(Extracted entries)
--*--

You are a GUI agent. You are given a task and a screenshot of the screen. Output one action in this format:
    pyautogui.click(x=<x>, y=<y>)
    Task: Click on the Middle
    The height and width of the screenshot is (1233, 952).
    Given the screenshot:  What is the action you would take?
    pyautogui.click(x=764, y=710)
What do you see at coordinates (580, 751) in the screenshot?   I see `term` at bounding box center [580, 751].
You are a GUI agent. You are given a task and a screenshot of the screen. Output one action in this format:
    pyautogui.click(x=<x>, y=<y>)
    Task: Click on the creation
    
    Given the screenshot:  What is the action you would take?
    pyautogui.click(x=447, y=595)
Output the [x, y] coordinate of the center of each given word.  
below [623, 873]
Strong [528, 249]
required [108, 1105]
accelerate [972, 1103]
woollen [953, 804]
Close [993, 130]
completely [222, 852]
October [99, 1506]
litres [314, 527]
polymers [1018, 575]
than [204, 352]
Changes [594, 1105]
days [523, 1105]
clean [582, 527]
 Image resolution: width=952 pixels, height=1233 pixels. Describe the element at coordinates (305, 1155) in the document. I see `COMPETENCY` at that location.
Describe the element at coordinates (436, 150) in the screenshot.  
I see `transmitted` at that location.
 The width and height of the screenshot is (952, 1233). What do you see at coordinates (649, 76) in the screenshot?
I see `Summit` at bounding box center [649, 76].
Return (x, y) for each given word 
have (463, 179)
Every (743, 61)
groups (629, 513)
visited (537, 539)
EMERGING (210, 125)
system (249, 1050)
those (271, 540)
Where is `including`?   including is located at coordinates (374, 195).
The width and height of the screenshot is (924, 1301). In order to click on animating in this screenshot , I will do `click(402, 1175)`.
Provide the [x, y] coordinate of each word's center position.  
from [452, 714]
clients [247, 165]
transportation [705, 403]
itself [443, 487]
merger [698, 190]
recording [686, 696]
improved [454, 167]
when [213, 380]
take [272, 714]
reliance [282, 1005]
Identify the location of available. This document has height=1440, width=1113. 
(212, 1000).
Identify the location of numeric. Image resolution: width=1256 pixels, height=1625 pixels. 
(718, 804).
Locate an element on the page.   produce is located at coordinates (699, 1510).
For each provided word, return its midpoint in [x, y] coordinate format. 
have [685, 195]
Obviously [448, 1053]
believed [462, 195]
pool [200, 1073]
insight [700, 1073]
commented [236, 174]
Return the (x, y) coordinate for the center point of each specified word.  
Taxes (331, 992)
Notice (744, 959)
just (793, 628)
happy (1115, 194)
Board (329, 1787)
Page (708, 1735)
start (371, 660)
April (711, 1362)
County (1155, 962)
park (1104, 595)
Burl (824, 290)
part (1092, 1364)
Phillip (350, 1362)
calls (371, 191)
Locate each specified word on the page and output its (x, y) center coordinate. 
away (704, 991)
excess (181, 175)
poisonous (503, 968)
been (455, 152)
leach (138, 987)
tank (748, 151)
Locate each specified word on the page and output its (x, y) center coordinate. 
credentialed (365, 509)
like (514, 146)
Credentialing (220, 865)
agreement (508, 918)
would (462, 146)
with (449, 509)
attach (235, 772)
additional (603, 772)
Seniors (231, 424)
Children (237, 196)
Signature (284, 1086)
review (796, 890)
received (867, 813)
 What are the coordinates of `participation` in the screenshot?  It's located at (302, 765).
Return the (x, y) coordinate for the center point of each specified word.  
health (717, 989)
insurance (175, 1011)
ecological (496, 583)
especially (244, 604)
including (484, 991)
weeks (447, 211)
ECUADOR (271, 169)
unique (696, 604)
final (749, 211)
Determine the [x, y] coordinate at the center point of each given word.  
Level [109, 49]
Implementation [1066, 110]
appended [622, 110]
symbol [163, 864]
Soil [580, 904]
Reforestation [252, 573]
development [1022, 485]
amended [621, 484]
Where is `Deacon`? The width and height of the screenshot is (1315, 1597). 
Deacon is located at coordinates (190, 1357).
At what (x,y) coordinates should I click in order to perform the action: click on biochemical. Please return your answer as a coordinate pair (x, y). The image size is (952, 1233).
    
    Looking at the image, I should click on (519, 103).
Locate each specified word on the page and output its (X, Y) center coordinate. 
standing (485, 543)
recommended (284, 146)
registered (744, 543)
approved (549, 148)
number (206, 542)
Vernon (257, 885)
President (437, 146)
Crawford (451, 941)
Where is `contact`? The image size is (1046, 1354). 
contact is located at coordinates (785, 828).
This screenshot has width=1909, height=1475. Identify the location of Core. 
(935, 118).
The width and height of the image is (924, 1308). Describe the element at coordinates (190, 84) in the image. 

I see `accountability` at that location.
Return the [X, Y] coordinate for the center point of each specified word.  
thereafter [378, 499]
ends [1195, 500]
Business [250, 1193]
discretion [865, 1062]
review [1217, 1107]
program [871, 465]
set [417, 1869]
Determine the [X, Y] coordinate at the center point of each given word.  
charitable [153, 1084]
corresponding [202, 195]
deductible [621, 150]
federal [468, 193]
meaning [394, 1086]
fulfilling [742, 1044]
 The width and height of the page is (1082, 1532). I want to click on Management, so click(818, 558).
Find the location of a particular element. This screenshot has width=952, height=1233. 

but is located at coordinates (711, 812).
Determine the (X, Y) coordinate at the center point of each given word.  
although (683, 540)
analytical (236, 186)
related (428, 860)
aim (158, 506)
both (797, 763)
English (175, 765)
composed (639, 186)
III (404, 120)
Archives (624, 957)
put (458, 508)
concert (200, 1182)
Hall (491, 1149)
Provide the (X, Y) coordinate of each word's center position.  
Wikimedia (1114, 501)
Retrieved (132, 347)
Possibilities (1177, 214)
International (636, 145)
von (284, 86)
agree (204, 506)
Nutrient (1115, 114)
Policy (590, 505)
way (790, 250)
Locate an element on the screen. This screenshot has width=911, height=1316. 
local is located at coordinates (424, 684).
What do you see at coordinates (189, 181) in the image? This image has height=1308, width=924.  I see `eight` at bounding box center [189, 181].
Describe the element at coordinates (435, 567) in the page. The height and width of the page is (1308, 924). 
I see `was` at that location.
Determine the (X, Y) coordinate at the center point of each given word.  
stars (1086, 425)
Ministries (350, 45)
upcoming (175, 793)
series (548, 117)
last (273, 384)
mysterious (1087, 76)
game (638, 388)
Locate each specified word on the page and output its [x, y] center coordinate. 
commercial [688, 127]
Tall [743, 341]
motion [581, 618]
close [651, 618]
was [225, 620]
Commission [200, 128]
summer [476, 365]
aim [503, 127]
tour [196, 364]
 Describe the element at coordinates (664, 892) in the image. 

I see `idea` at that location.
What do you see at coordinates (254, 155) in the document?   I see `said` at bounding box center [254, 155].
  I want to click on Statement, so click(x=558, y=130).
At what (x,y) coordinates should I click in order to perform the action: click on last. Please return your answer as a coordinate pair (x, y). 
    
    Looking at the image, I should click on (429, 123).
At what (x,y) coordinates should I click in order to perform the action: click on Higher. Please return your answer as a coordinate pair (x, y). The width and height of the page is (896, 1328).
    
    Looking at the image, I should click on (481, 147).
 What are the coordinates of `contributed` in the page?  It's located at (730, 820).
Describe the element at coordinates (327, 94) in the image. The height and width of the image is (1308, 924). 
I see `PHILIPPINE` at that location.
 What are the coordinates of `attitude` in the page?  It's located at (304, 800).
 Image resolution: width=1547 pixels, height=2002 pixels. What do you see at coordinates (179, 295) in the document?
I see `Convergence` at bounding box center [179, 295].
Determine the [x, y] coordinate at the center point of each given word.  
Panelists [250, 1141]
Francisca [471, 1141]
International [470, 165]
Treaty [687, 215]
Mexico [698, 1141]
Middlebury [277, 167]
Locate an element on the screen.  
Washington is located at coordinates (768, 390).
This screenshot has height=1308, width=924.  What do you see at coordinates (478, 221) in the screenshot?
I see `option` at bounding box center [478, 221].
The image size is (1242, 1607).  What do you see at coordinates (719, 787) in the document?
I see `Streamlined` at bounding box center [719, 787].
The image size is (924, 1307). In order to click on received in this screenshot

--*--

AIM OF THE TASK:
Edit the entries from the line with "This screenshot has height=1308, width=924." through the end of the entries, putting "accepted" in place of "received" and leaving all else unchanged.

WORKED ANSWER:
This screenshot has height=1308, width=924.  What do you see at coordinates (478, 221) in the screenshot?
I see `option` at bounding box center [478, 221].
The image size is (1242, 1607).  What do you see at coordinates (719, 787) in the document?
I see `Streamlined` at bounding box center [719, 787].
The image size is (924, 1307). In order to click on accepted in this screenshot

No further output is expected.